Being stuck in a war-ridden dimension as well as being brutally injured to near death, while you’ve accidentally dragged your children into your dimension-jumping disaster, can’t be easy. The series has just started and Remender isn’t putting any brakes on putting this ensemble of characters through the ringer.
 
 
Writer: Rick Remender
Artists: Matteo Scalera, Dean White
Cover: Scalera, White
Publisher: Image
 
 
After the first couple of issues where Remender layered down a little more of the groundwork of Black Science, issue three is where Black Science picks up a little more in action, story telling, character development and understanding. It looks like it found its footing in the story that they’re trying to tell. Before readers get too swept away in the different dimensions that Grant and his team are sure to visit, there’s definitely more a character based progression in this issue, because what’s a better time to evaluate a man and his worth than up in a space of war.
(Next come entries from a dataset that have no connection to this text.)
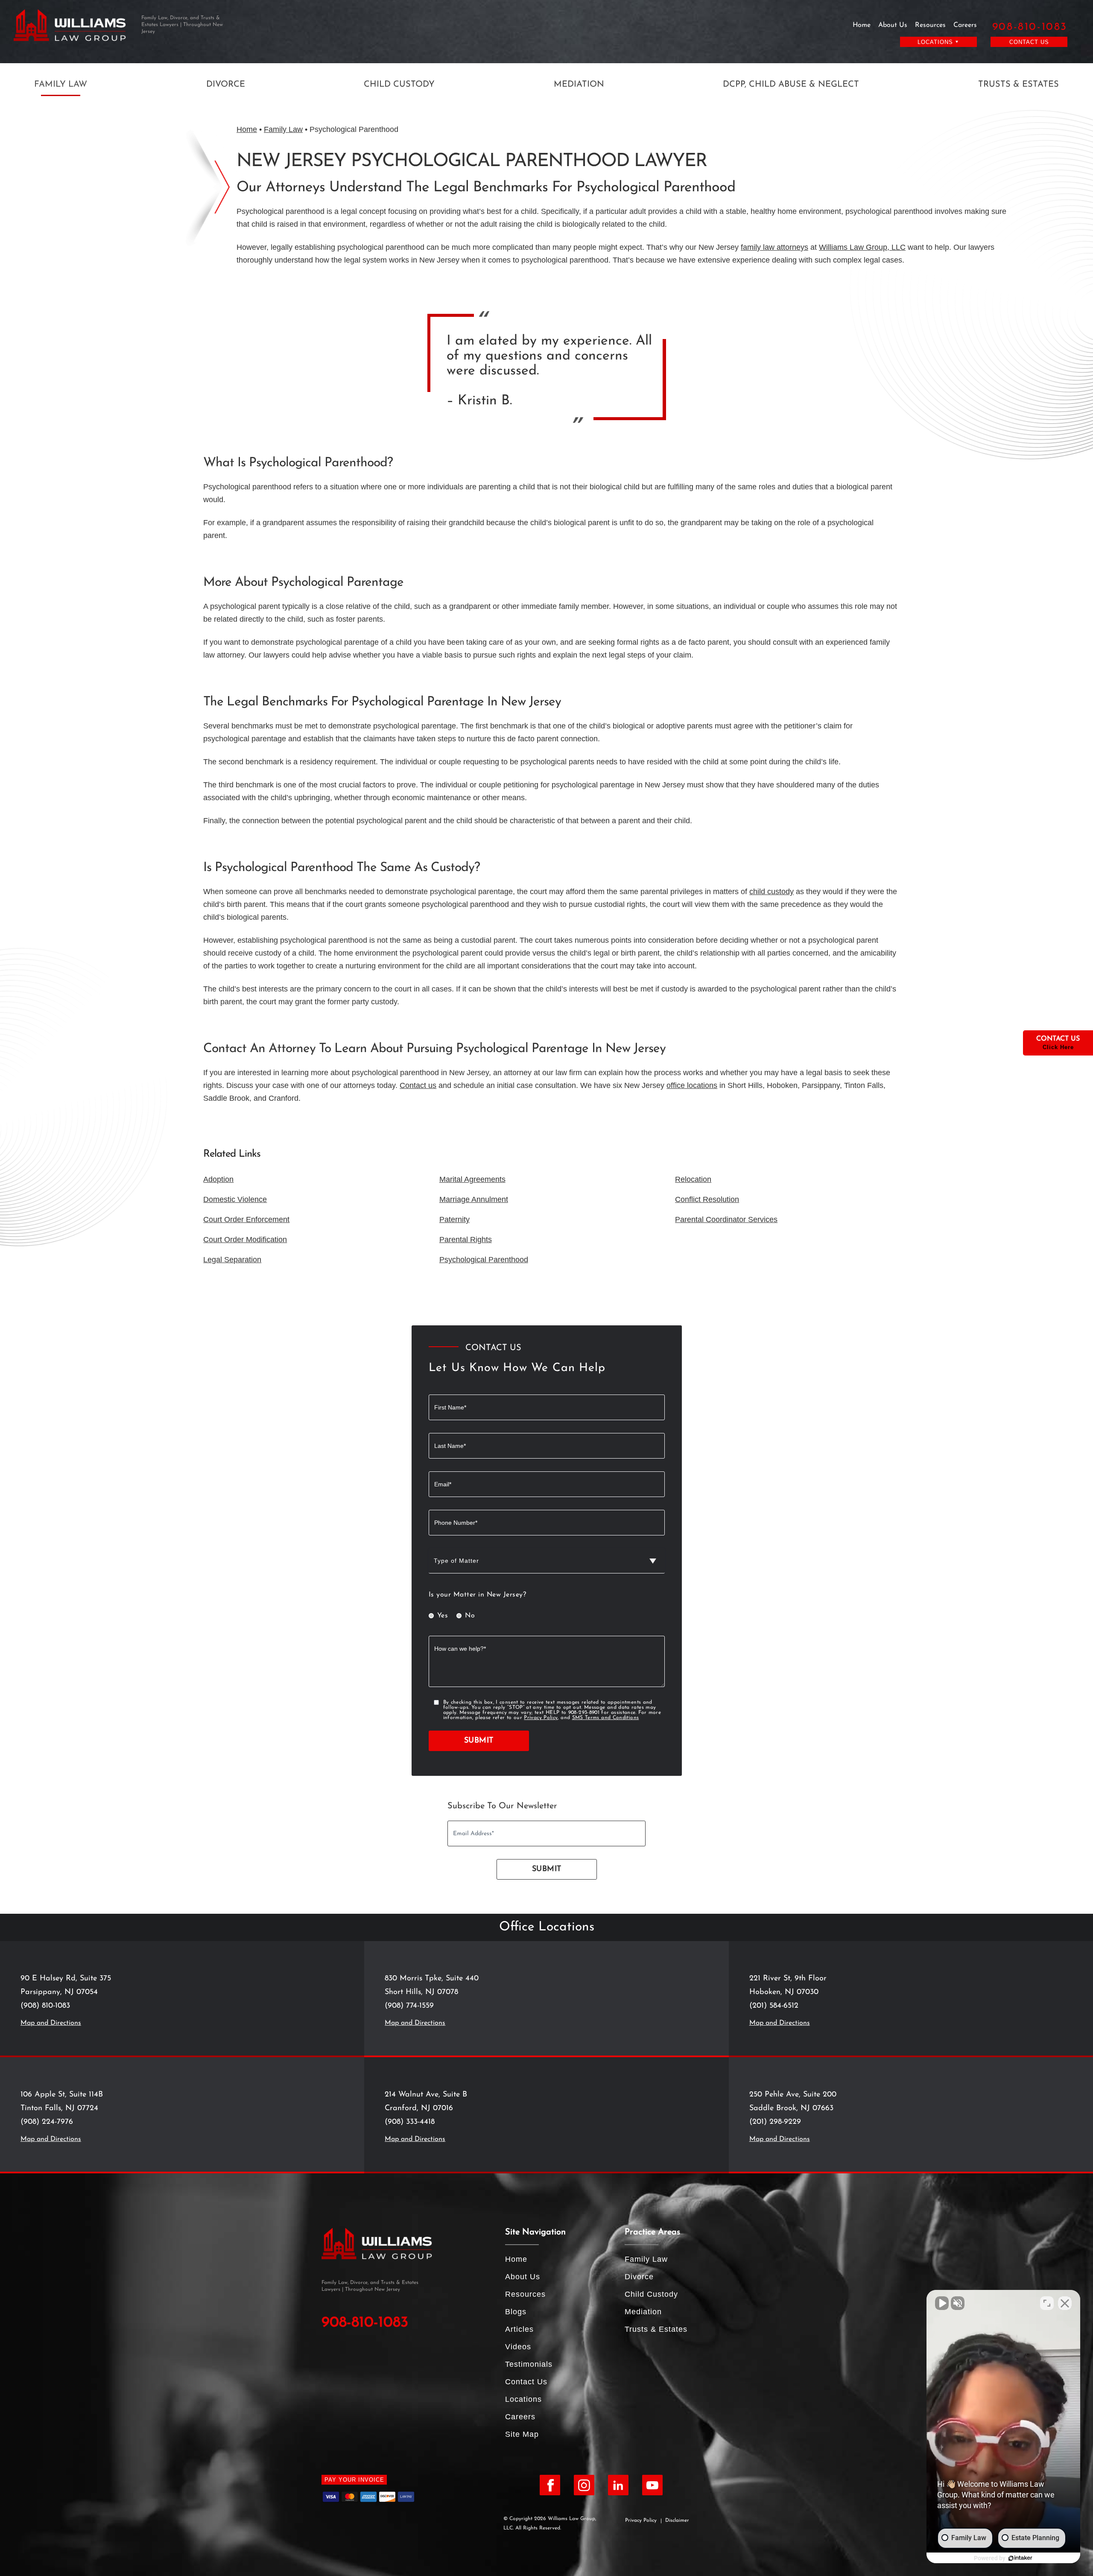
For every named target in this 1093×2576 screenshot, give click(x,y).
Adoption (218, 1179)
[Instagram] (584, 2485)
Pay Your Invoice (354, 2480)
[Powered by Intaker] (1020, 2558)
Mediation (579, 84)
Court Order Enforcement (246, 1219)
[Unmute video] (942, 2303)
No (470, 1615)
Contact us (418, 1085)
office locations (691, 1085)
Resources (930, 25)
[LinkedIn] (618, 2485)
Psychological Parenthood (483, 1259)
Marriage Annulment (473, 1199)
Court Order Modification (245, 1239)
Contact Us (1029, 42)
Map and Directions (50, 2023)
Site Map (522, 2434)
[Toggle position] (1047, 2303)
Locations (523, 2399)
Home (862, 25)
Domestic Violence (235, 1199)
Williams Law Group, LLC (862, 247)
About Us (892, 25)
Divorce (225, 84)
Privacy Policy (541, 1717)
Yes (442, 1615)
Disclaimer (677, 2520)
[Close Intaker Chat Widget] (1065, 2303)
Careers (965, 25)
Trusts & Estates (1018, 84)
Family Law (60, 84)
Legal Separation (232, 1259)
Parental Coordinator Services (726, 1219)
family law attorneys (774, 247)
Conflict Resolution (707, 1199)
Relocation (693, 1179)
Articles (519, 2329)
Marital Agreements (472, 1179)
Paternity (454, 1219)
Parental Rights (465, 1239)
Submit (479, 1741)
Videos (518, 2346)
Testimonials (528, 2364)
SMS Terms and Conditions (605, 1717)
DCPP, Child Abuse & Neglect (791, 84)
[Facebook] (550, 2485)
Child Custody (399, 84)
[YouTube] (652, 2485)
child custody (771, 891)
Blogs (515, 2311)
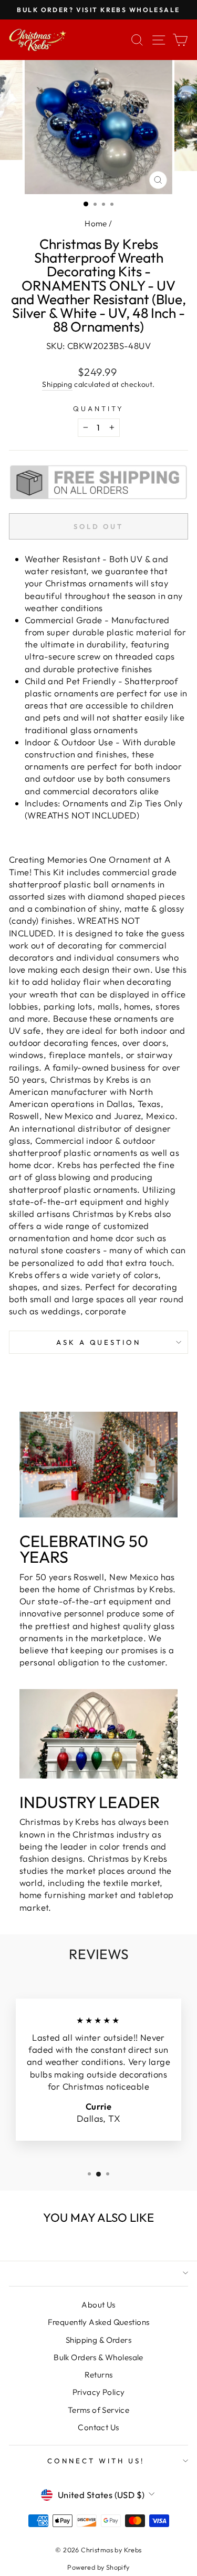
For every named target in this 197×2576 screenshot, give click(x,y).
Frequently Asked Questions (99, 2322)
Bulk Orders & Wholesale (98, 2357)
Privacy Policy (98, 2392)
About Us (98, 2305)
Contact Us (98, 2427)
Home (96, 223)
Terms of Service (99, 2410)
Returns (99, 2375)
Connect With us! (95, 2461)
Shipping (57, 384)
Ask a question (98, 1342)
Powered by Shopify (98, 2567)
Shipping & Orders (98, 2340)
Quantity (98, 408)
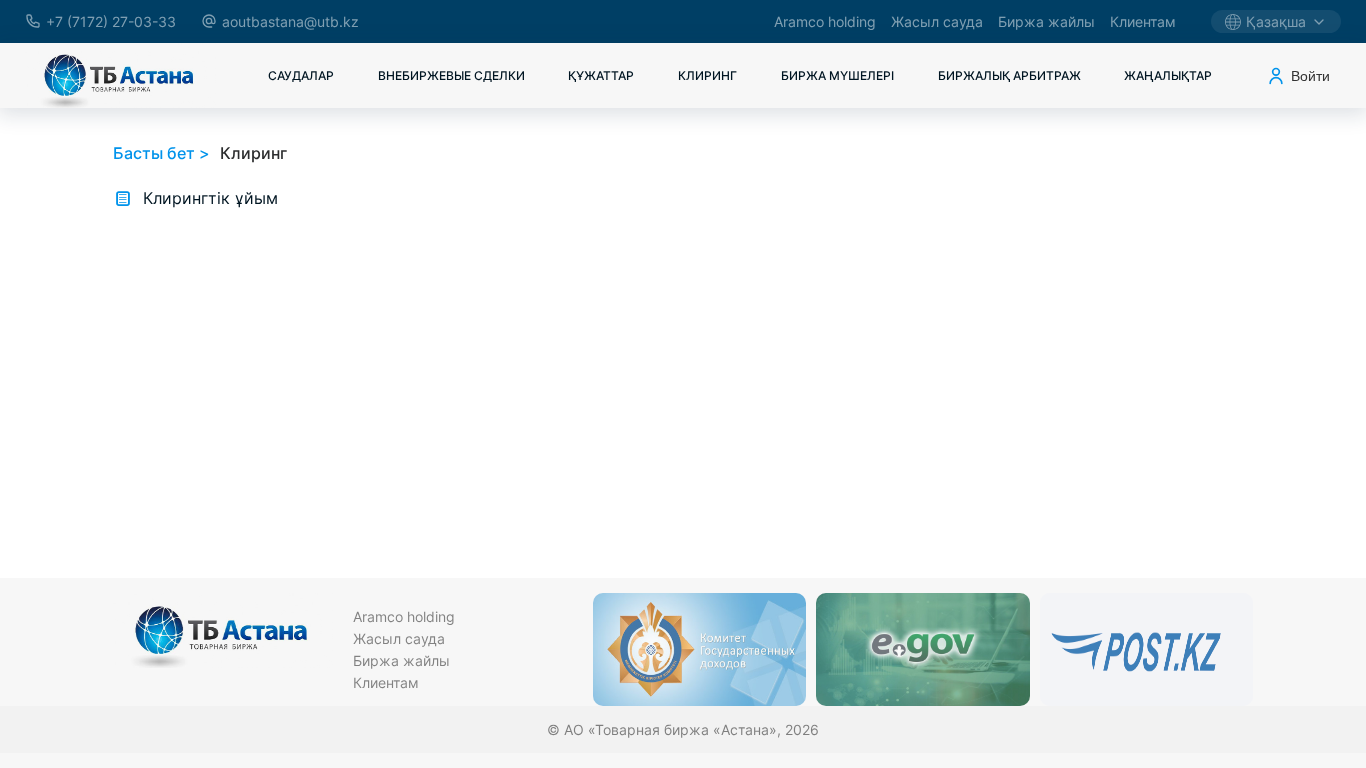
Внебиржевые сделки (451, 75)
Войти (1310, 76)
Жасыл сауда (937, 21)
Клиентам (1143, 21)
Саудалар (301, 75)
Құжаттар (601, 75)
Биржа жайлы (1046, 21)
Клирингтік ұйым (210, 198)
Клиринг (707, 75)
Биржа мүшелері (837, 75)
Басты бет (154, 153)
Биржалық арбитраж (1009, 75)
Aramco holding (825, 21)
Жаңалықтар (1168, 75)
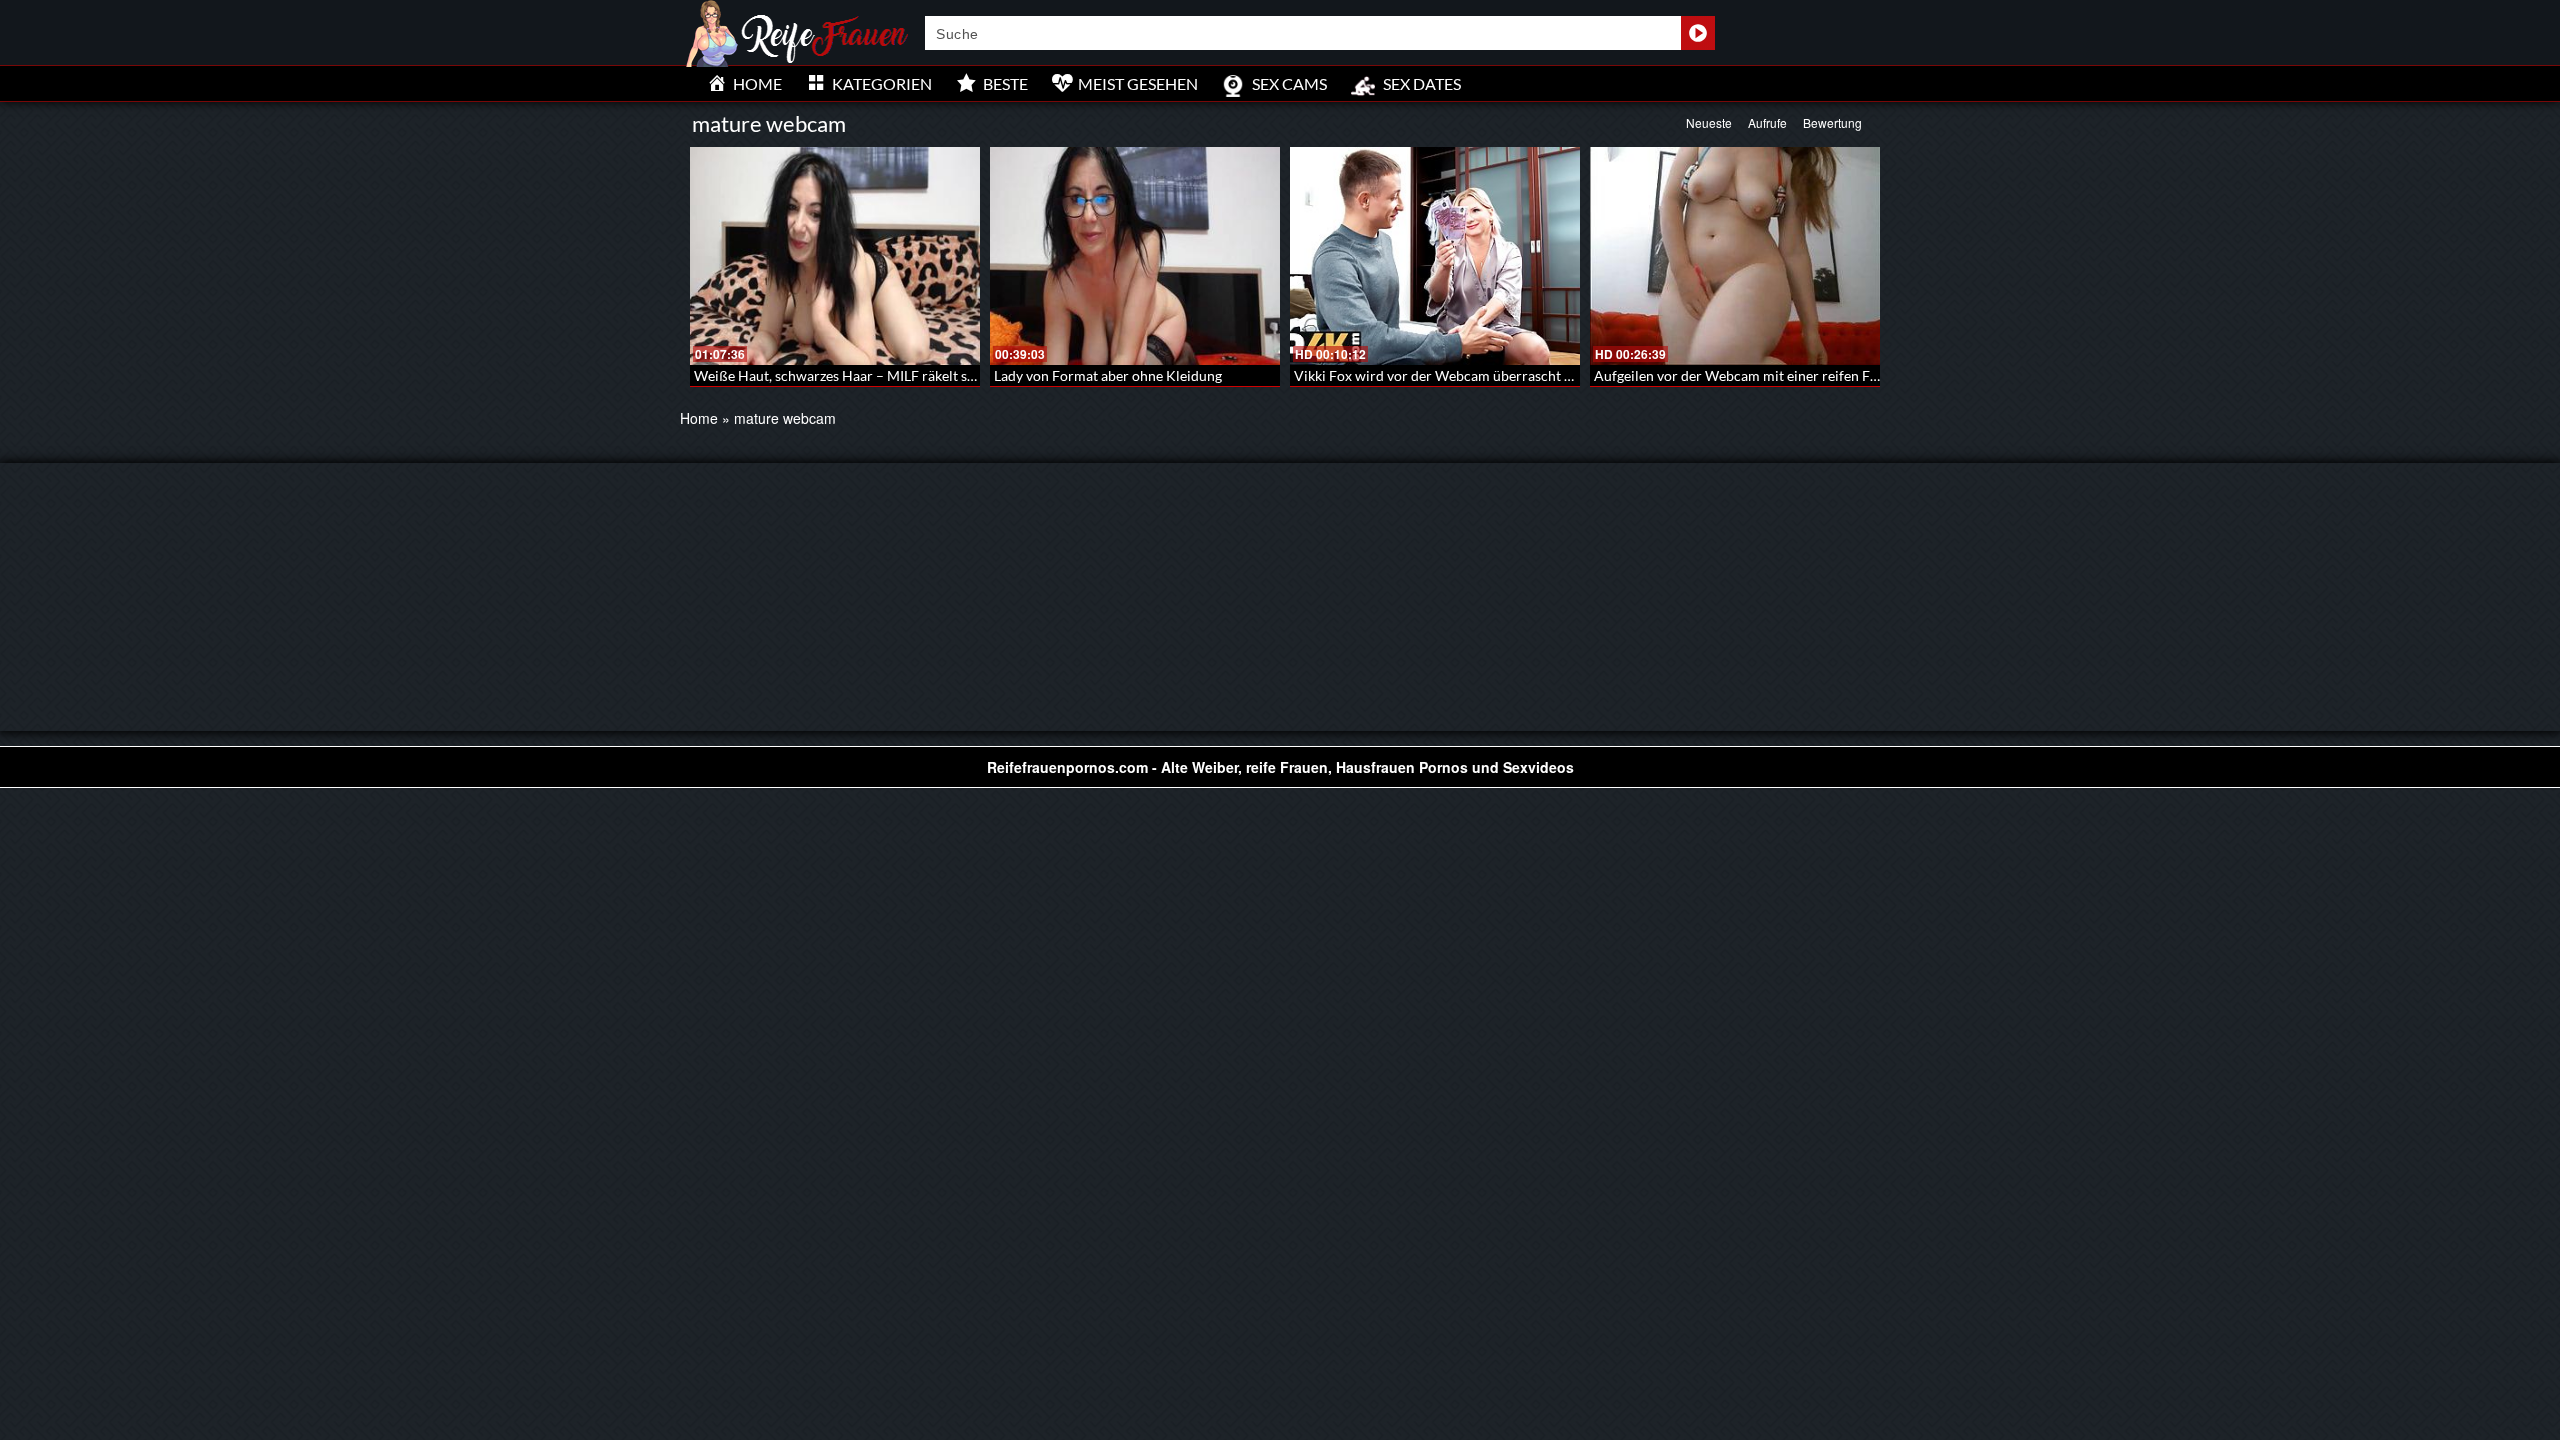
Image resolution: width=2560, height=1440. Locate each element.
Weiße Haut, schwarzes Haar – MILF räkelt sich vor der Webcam (893, 375)
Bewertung (1832, 122)
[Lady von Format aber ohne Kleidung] (1135, 256)
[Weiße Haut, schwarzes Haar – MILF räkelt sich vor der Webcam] (835, 256)
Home (699, 418)
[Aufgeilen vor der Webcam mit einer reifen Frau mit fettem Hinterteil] (1735, 256)
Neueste (1709, 122)
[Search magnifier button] (1698, 33)
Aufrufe (1767, 122)
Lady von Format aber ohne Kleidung (1108, 375)
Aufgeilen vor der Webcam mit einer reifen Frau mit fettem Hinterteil (1808, 375)
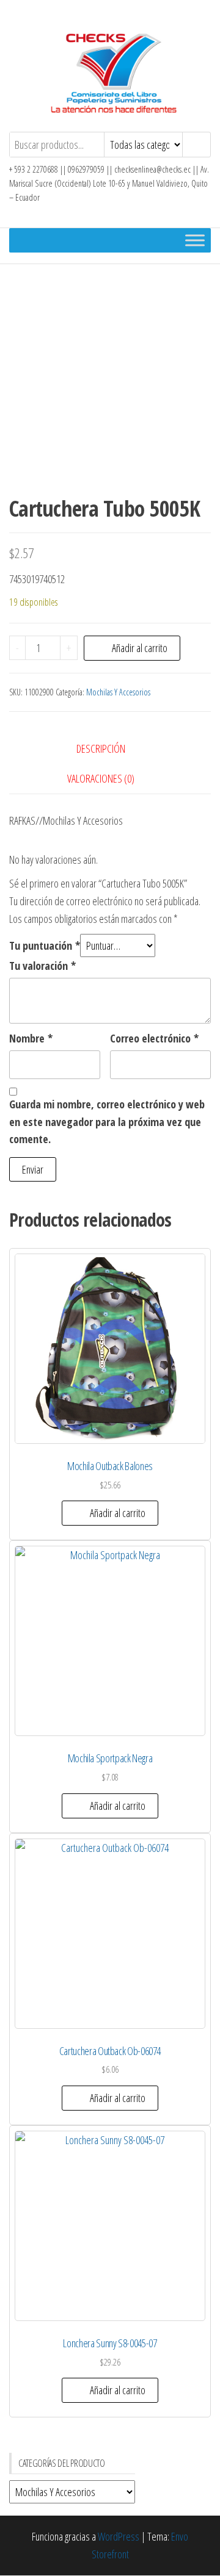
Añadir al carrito (139, 647)
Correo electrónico (154, 1038)
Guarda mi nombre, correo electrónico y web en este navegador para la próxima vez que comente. (107, 1122)
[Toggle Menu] (195, 240)
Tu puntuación (44, 945)
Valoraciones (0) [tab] (100, 778)
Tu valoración (42, 965)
Of course with Grant seriously injured, we don’t see a lot of how he survives in this particular dimension, but we are given flashbacks to what his life was like prior to Pillar going haywire and sending them around the Eververse. So while we see everyone else grow a little bit in their desperate time of survival, it’s almost an opposite effect for Grant whom we see being less than a great guy back at home.
 
The pacing is well strung together, never focusing on one character or relationship for too long before moving on to the next point of action. It’s certainly not a boring read, and coming from Fear Agent where Remender had focused on a single character, his handling of an ensemble cast so far is impressive and the character that we’ve seen little of (unless in a flashback) is the protagonist himself. In this way Remender is getting readers to become more intimate not with just Grant but the rest of the team as well. Each character has a different personality and for readers, they’ll find a particular character that they’ll relate to most and want to see come out on top of this; which is storytelling at its finest.
 
It’s definitely a more character heavy issue, given that the first issue especially was much more about blowing readers away with world building, immersing everyone heavily into the science fiction of it all. Not that Scalera and White have stunned everyone and proven their talents, they work to compliment Remender’s incredibly human and relatable story telling. Not only do they excel in great scenic panels and extraterrestrial characters, but they can also put expressive characters to paper. Each panel is different from the next, but the flow of the story is never lost.
 
Black Science is different than anticipated but Remender’s signature is laced throughout. A thrilling sci-fi adventure with stunning art, but at the very core a story with characters that everyone can relate to.